このカテゴリー全体を切り捨てるのは、シングルグレーンが好みでないからといってシングルモルトを無視するのと同じだ。あるいはその逆である。

「インディアンウイスキーに関する最大の誤解の1つは、インドが真にプレミアムなウイスキーを生産したことがなく、大半が安価で、糖蜜やエクストラ・ニュートラル・アルコール(ENA)から造られ、本物らしさに欠けるというものだ」インドリのマスターブレンダー、スリンダー・クマールはメール取材でそう説明する。

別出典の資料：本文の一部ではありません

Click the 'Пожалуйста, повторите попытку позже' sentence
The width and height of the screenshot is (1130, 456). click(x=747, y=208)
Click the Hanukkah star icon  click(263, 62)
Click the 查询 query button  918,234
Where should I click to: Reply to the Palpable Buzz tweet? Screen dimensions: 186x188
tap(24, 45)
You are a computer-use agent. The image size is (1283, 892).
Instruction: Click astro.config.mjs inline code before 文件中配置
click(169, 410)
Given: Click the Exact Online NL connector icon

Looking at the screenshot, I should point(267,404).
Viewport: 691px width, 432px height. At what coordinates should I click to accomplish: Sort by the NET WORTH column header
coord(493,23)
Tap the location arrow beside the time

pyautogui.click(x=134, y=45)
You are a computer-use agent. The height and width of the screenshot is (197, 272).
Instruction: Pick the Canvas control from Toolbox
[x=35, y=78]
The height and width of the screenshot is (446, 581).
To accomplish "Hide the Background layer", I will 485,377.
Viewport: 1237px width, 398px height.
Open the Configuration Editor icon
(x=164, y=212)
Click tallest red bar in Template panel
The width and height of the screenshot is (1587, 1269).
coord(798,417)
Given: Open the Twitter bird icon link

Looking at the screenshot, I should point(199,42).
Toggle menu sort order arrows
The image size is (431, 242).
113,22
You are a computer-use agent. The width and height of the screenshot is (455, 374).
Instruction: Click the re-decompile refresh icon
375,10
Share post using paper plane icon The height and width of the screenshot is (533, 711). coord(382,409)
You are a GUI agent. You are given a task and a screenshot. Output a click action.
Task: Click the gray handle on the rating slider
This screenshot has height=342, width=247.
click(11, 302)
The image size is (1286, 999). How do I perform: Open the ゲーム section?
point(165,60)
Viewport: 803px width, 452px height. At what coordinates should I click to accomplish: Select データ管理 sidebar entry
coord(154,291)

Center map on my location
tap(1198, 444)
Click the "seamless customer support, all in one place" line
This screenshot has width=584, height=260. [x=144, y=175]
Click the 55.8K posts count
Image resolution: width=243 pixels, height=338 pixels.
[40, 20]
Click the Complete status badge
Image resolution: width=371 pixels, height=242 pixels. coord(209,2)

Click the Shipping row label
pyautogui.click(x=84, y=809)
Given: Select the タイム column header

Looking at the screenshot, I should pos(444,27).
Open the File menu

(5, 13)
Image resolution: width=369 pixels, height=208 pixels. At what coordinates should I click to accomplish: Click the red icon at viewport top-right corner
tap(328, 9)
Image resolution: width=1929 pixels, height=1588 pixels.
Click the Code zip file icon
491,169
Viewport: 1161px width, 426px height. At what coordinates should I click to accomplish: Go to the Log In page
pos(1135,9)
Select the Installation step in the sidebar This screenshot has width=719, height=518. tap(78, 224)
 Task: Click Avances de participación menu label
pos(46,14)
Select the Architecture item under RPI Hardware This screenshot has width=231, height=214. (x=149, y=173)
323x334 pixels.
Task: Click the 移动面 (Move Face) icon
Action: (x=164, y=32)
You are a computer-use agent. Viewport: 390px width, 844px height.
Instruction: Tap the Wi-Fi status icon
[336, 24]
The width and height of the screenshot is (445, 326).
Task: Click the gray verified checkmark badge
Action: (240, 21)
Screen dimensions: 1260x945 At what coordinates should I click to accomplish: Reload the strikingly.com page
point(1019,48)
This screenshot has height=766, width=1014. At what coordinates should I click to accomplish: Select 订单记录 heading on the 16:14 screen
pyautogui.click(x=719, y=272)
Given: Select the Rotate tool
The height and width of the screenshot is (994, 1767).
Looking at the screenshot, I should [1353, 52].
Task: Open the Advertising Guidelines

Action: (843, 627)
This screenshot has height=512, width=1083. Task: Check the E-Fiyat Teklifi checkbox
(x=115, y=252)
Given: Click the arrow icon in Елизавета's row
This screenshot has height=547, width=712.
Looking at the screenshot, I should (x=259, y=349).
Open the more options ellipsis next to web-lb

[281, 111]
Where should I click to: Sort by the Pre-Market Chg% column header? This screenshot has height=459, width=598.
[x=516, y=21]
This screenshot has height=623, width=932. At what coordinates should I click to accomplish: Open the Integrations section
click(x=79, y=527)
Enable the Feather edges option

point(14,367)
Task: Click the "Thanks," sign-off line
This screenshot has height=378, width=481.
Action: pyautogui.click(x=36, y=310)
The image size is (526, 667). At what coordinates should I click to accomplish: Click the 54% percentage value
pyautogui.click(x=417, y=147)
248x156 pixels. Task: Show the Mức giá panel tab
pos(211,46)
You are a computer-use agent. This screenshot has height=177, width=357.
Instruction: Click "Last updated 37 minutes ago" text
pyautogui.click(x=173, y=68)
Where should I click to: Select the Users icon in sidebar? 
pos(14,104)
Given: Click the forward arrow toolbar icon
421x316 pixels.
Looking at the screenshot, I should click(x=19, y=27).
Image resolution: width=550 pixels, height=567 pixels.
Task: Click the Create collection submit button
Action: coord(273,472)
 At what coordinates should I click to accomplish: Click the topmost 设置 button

さらにクマールは「その認識は、歴史的にカテゴリーの相当部分によって形作られてきたのかもしれない。しかし、今日のインディアンウイスキー、特にインディアンシングルモルトの台頭という進化を反映していない」と付け加える。

糖蜜ベースのインディアンウイスキーが、数量ベースでインド市場を席巻しているのは事実だ。オフィサーズ・チョイスやロイヤルスタッグのようなブランドを選べば、甘みがあり、軽やかで、親しみやすいクラシックなインディアン「ウイスキー」が手に入る。軽く甘いスタイルは、ウイスキー初心者や探求を始めたばかりの層には適しているかもしれない。だが、それだけがインディアンウイスキーのスタイルではない。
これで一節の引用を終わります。